Who This Helps
You're a growth marketer who needs to move channel metrics without guesswork. But you're also part of a team that reports to the board. The Board Finance & Runway Narrative course is built for leaders like you who want clear, repeatable signals—not chaos.
Mini Case
Meet Viktor. He runs growth at a SaaS startup. Every Monday, he used to scramble for last week's numbers. His ops team would argue about which channel to cut. Then Viktor launched a weekly analytics ritual. He picked one board-level signal (net dollar retention) and tracked it every Monday. Within 3 weeks, his team stopped fighting over data. They cut a low-performing channel that was bleeding 12% of budget. Ops finally aligned with product. Viktor's board finance memo became a one-pager they actually read.
Do This Now (5 Steps)
- Pick one board-level signal for this cycle. Use the Board Signal Alignment mission from the Board Finance & Runway Narrative course.
- Block 30 minutes every Monday morning. No meetings. No Slack. Just your analytics tool.
- Write down the number. Compare it to last week and last month. Note any change bigger than 5%.
- Share the number with your ops lead and product lead. Ask them one question: "Does this change our plan?"
- If the signal drops below your runway trigger, follow your action branch. For example, if net dollar retention falls below 90%, pause hiring for 2 weeks.
Avoid These Traps
- Don't pick 5 signals. Pick one. You'll drown in noise otherwise.
- Don't skip the Monday block. Miss one week, and you're back to guessing.
- Don't hide bad numbers. The board wants to see triggers, not surprises.
- Don't change your signal every month. Stick with it for at least 3 cycles.
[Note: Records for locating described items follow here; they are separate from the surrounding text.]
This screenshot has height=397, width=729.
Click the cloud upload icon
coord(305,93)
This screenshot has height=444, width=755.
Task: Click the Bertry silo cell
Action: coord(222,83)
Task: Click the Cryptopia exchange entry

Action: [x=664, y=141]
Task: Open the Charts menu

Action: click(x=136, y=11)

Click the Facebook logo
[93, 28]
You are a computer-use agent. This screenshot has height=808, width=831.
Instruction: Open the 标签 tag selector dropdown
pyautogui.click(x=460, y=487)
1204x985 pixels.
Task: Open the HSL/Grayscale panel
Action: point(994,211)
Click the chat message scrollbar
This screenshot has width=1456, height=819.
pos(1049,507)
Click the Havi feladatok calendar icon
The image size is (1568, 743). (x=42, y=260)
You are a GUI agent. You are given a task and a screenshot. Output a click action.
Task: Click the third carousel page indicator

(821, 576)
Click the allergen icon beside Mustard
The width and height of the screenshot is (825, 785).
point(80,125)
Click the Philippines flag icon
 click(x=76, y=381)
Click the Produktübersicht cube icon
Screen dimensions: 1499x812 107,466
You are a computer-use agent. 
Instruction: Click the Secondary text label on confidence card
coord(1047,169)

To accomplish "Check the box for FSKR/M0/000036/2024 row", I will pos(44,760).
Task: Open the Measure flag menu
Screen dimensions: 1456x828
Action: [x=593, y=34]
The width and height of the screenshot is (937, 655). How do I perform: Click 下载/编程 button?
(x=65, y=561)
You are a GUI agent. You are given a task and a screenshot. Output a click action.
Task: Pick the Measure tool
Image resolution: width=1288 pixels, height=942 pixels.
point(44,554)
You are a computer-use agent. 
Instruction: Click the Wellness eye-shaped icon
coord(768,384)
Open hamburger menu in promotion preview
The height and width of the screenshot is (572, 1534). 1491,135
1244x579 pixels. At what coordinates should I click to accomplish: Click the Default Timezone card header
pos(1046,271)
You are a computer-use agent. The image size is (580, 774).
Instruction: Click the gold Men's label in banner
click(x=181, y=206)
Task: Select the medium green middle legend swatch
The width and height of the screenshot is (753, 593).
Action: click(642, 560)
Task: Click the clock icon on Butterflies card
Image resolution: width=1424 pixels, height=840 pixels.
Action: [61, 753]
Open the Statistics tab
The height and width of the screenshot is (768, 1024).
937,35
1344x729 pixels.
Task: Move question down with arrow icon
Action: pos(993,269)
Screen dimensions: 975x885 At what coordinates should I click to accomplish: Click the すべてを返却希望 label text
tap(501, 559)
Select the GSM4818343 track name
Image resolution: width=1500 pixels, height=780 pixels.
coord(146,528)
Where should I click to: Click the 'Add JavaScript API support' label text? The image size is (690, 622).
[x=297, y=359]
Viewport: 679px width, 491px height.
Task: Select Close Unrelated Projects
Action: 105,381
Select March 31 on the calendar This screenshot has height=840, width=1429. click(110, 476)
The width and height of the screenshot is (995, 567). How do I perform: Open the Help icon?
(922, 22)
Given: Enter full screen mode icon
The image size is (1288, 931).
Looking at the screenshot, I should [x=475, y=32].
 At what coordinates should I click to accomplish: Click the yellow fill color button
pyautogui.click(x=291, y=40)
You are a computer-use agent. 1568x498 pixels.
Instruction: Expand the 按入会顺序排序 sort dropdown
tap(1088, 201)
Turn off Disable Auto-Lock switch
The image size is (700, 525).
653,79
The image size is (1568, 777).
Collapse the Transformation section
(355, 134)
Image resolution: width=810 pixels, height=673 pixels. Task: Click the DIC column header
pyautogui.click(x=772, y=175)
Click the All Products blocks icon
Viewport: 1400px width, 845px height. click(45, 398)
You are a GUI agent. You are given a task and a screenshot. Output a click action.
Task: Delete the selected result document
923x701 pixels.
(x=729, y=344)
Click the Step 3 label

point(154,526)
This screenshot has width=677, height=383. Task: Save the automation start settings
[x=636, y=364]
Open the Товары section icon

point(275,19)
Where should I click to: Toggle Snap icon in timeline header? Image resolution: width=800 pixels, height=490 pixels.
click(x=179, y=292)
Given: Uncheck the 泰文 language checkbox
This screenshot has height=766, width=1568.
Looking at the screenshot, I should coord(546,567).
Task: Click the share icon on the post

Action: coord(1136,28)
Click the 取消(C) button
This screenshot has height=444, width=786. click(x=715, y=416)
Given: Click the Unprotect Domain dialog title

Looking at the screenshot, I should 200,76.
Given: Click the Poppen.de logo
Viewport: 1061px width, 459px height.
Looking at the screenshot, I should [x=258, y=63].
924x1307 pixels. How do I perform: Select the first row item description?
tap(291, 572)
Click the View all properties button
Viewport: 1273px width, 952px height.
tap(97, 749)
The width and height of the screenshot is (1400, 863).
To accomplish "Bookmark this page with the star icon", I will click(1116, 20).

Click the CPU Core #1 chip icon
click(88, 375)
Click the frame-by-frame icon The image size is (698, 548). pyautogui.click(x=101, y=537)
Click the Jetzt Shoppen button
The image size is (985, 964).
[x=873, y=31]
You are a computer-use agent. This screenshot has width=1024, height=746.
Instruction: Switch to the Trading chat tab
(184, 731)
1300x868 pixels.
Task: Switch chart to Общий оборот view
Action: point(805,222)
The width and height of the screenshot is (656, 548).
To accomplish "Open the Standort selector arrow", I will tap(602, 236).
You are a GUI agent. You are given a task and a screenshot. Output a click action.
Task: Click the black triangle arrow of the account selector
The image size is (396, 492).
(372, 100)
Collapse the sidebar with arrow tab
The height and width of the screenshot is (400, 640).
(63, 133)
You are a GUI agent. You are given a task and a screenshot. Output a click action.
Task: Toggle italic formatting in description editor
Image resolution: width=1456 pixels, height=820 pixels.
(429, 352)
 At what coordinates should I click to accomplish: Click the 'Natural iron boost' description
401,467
- Don't forget to celebrate small wins. When your team aligns on a decision, grab coffee together.
Your Win by Friday
By Friday, you'll have one clear board-level signal tracked for 3 weeks. You'll know exactly when to act. Your ops and product teams will stop arguing. And you'll have a draft of your board finance memo—just one page. That's the kind of win that makes Monday mornings feel less like a fire drill and more like a ritual.